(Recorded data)
++++++++

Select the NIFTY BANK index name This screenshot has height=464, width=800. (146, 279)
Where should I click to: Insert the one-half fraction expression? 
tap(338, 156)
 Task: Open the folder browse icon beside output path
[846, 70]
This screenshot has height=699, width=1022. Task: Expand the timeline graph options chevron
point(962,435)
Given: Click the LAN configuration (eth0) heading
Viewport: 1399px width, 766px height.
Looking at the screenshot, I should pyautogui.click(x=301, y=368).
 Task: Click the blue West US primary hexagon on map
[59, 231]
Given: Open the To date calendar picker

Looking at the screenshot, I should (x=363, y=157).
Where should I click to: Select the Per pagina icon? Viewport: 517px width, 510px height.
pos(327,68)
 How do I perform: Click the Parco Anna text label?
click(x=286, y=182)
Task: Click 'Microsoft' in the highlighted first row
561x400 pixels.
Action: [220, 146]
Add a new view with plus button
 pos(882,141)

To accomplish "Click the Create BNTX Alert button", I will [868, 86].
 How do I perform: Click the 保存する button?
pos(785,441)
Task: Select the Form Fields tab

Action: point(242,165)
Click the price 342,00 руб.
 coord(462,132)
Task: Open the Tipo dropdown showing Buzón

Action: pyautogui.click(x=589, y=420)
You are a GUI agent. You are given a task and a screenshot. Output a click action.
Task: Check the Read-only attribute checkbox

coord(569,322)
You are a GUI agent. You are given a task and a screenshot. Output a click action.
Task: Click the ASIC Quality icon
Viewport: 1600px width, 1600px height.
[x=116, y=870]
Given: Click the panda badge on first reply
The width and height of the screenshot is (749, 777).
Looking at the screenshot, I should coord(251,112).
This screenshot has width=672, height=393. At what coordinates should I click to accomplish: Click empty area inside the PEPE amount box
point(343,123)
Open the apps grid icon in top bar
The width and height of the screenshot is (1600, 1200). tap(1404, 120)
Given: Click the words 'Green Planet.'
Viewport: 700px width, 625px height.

++++++++

## WHAT THE TASK REQUIRES
Output only the lines from the top of the entries through the one holding "Given: Click the LAN", copied exactly.

## COMPLETED EXERCISE
Select the NIFTY BANK index name This screenshot has height=464, width=800. (146, 279)
Where should I click to: Insert the one-half fraction expression? 
tap(338, 156)
 Task: Open the folder browse icon beside output path
[846, 70]
This screenshot has height=699, width=1022. Task: Expand the timeline graph options chevron
point(962,435)
Given: Click the LAN configuration (eth0) heading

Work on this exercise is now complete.